Si un individuo dentro un grupo familiar o estando en una relación de pareja, desea conservar sus espacios personales, enseguida es criticado, y hasta juzgado como un ser egoísta. Porque, aunque no se diga exactamente así, y se trate de esconder detrás de términos más o menos simpáticos ("es un/a solitario/a"... "es un poco antisocial"... "es un/a escondedor/a"...), es eso lo que se piensa.

Ni hablar si uno admite abierta y sinceramente que ciertas personas nos resultan "pesadas", asfixiantes, o hasta tóxicas.

Y es paradójico que no se comprenda que un individuo, hombre o mujer, necesite y, por ende, pretenda estos espacios. Realizar actividades que nada tengan que ver con alguno de sus vínculos; tener amistades propias y no por fuerza compartidas; poner límites con respecto no sólo a lo que no nos satisface del todo, sino también al tiempo que se pasa con personas que no nos aportan... no es egoísmo, es simplemente sano amor propio.

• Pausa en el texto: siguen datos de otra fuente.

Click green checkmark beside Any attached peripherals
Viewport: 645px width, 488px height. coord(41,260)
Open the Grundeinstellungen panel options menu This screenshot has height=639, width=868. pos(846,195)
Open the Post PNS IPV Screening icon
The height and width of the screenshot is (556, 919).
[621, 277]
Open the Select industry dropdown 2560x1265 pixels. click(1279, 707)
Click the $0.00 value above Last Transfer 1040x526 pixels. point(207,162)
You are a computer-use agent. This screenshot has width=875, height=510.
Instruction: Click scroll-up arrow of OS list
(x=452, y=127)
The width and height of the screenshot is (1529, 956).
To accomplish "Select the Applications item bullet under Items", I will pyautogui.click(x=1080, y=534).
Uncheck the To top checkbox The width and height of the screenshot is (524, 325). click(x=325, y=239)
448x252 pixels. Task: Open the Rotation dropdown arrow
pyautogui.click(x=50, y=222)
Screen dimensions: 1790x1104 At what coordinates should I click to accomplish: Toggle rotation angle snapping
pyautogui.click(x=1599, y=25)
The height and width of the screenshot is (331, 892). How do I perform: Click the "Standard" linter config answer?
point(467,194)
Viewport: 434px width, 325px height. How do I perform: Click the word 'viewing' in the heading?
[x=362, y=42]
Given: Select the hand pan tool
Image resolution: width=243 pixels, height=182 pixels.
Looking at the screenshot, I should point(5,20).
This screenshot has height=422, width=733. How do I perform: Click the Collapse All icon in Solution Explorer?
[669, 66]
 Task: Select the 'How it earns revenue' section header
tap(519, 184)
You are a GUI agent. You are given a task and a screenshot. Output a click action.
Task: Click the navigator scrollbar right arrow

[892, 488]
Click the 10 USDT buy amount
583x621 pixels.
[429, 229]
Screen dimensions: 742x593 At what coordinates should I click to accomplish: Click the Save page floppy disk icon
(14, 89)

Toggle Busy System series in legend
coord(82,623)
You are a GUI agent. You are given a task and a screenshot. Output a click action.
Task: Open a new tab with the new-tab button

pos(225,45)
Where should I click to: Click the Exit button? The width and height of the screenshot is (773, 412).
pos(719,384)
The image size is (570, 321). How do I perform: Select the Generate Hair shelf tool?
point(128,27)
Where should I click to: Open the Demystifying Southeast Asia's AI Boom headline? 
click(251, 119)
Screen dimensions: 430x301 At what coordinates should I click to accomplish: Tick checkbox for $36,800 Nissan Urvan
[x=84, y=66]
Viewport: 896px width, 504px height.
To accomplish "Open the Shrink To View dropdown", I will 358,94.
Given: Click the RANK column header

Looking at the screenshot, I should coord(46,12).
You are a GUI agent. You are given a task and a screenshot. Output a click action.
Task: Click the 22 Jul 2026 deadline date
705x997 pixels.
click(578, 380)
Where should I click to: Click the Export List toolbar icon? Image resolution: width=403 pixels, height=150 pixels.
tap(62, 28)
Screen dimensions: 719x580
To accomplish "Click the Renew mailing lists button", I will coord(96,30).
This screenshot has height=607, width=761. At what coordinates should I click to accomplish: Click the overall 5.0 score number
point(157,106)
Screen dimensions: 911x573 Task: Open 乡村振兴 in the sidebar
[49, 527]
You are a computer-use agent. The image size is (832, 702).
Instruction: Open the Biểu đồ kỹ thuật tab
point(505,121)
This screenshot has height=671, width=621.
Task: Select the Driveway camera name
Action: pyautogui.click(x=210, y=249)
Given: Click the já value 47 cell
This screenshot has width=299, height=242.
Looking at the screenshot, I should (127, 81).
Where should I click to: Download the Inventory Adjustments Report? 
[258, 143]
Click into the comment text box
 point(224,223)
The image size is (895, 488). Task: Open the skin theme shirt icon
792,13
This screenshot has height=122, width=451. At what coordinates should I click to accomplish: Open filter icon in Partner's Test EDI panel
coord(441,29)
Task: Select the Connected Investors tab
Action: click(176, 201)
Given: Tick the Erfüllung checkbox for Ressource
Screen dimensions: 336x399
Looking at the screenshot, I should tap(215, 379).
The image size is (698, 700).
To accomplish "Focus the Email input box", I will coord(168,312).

Es respetarnos y querernos, ser honestos con nosotros mismos, y ésta es la base para cualquier tipo de relación con un otro.

Y tú, ¿te has sentido alguna vez egoísta por alguna de estas cosas? ¿Te han dicho o hecho sentir que lo eras?

                                                                                                                        Alma & Luna

lunes, 23 de abril de 2018

Las raíces

Con Alma, no sólo compartimos una amistad y un cariño forjado a través de la distancia, sino que ambas también somos inmigrantes. La vida nos hizo cruzar el océano para buscar una vida mejor, un futuro más libre, más seguro. Compartimos una experiencia radical que cambió nuestras vidas para siempre.
Ambas decidimos arriesgar y lanzarnos al vacío. Cada una por los motivos que fueran (quizás eso no tiene importancia, pero, sí es el punto álgido por el cual se toma una decisión absolutamente vital)  apostamos por dejarlo todo.
Y de repente todo cambia, como si de un tajo neto te arrancaran de la tierra, y el mar fuera la mezcla insalvable de sangre y lágrimas. Tu tierra queda atrás y tú vas hacia lo desconocido y lo sientes como un vacío, un miedo expectante al futuro.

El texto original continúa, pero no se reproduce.